*EXERCISE INSTRUCTIONS*. Go through the data line by line and count the lines that hold "agent". Reply with the total only.

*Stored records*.
----
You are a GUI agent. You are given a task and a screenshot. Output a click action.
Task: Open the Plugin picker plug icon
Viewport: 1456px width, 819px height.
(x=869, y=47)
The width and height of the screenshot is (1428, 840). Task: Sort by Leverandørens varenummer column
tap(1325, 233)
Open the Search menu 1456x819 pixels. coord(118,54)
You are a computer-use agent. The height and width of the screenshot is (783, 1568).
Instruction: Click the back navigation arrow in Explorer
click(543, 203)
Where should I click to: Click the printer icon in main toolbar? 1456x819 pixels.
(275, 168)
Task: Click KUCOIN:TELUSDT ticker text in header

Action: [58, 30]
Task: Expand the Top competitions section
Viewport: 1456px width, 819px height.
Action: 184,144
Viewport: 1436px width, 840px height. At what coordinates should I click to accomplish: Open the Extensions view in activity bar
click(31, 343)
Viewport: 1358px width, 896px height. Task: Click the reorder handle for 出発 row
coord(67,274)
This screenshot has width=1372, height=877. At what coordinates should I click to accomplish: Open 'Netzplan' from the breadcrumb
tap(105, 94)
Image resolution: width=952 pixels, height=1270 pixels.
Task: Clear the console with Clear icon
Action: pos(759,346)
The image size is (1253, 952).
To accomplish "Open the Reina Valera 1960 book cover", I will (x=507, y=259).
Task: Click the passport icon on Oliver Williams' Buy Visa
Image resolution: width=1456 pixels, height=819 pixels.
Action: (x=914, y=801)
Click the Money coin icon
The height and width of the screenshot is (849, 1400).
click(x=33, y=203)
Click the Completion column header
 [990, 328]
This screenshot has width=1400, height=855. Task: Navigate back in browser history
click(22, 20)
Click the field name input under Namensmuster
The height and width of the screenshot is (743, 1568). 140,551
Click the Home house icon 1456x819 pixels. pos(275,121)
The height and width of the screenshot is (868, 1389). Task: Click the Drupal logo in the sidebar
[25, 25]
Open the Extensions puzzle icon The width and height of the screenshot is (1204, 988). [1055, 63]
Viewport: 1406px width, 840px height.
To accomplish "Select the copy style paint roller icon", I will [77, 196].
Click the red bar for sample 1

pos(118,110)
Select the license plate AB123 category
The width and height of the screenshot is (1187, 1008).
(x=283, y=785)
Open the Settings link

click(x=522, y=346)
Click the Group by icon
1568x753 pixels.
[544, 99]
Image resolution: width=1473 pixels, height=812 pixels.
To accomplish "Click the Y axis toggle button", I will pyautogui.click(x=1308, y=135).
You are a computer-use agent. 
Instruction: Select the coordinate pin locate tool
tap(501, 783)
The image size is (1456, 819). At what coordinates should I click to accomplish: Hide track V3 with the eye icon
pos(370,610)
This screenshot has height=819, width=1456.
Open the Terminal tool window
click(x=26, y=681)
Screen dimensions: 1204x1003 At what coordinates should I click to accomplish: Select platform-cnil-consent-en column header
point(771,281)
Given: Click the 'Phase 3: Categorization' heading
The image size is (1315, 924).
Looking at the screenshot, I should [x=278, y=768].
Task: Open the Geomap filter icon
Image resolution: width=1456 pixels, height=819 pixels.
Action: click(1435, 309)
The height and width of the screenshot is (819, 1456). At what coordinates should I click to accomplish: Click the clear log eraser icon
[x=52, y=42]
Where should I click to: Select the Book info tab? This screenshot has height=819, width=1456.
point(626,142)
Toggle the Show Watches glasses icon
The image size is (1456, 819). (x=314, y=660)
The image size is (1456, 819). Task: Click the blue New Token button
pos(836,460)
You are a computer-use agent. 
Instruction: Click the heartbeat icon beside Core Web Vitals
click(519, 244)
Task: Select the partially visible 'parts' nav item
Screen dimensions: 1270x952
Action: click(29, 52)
----
*YOUR SOLUTION*. 4